Objective
The aim of the study was to evaluate the efficacy, adverse effects, and success rate of oral propranolol versus liquid nitrogen oxide gas cryotherapy in the management of cutaneous hemangiomas in infants and children.
Patients and methods
A prospective study was conducted between March 2011 and May 2015 on 43 patients with cutaneous hemangioma treated either with oral propranolol (group A, 23 cases) or with liquid nitrogen (cryotherapy) (group B, 20 cases). The outcome of treatment was evaluated clinically and with serial photographs before starting treatment and monthly thereafter as regards the size and color of the lesion. Propranolol was given orally 2 mg/kg per day in two divided doses for 4-6 months.
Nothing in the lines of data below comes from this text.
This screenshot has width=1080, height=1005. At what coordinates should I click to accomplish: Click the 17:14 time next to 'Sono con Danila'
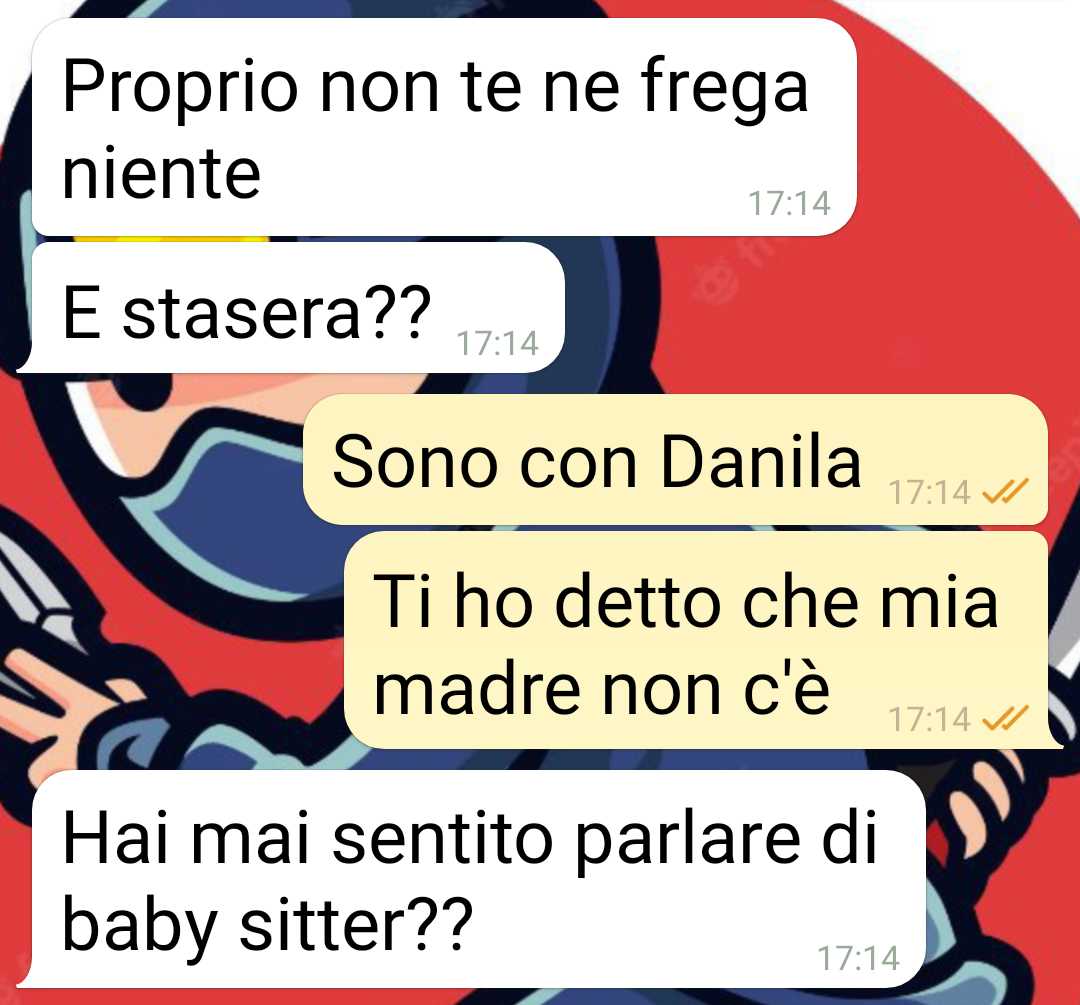pyautogui.click(x=929, y=492)
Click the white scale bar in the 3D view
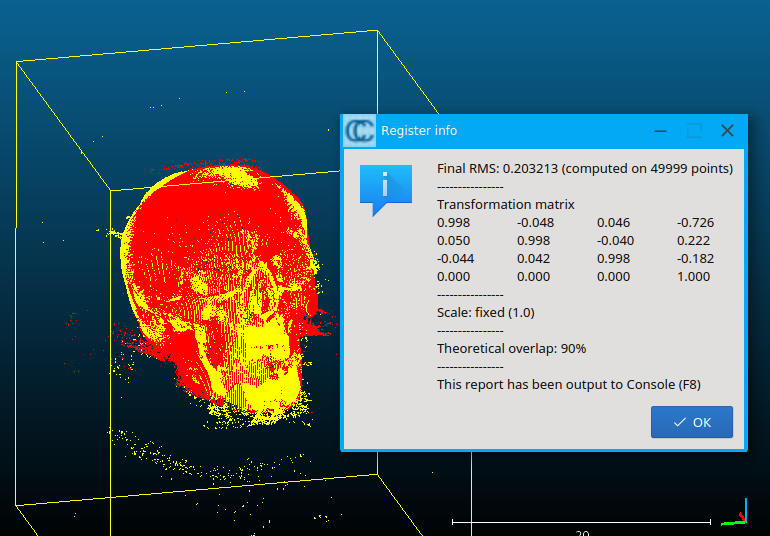 pos(581,521)
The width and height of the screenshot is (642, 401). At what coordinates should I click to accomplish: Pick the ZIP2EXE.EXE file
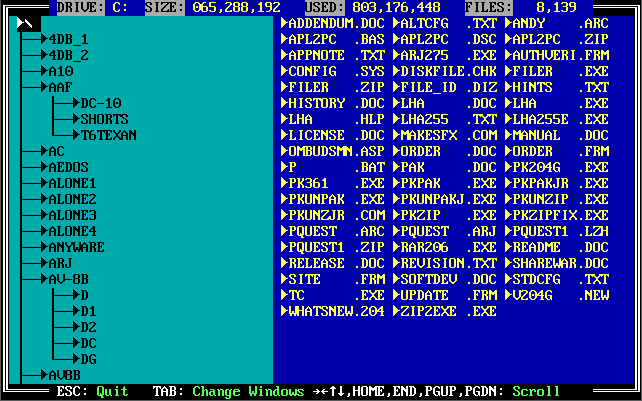pos(445,311)
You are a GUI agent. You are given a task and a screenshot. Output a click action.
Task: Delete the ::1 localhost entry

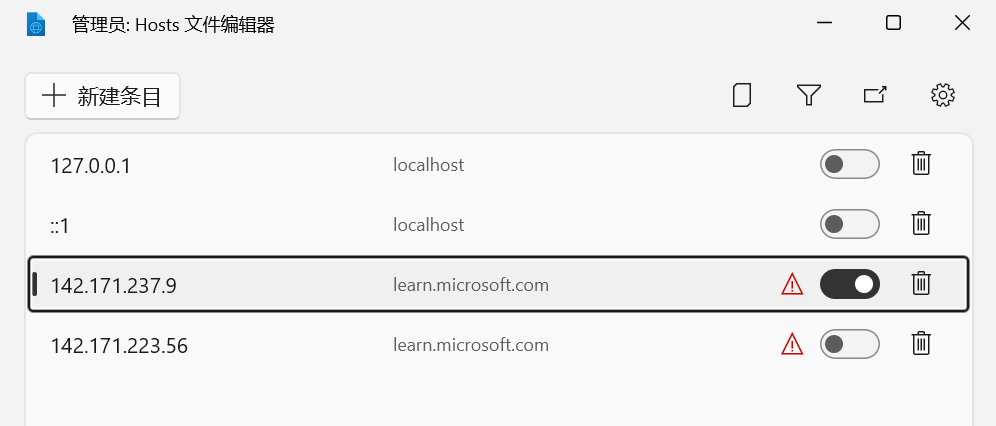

Cryotherapy settings were applied two to four times for a period of 2-6 months under inhalation anesthesia using sevoflurane.
Results
With propranolol, complete involution occurred in 78.2% of cases and good response in 17.3%. Regrowth of the lesion occurred after stopping propranolol in two cases; the parents of the children were instructed to continue the treatment for a further 3 months. With cryotherapy complete involution of the lesions occurred in 65% of cases. No recurrence was observed during the follow-up period. Hypopigmentation at the site of the treated area was evident in eight cases.
Conclusion
Oral propranolol could be considered a safe and effective treatment strategy for cutaneous hemangioma. Although inhalational anesthesia is needed for application of cryotherapy, it is a simple method for treatment of cutaneous hemangioma and has minimal side effects. However, a randomized controlled study on a large number of patients should be conducted.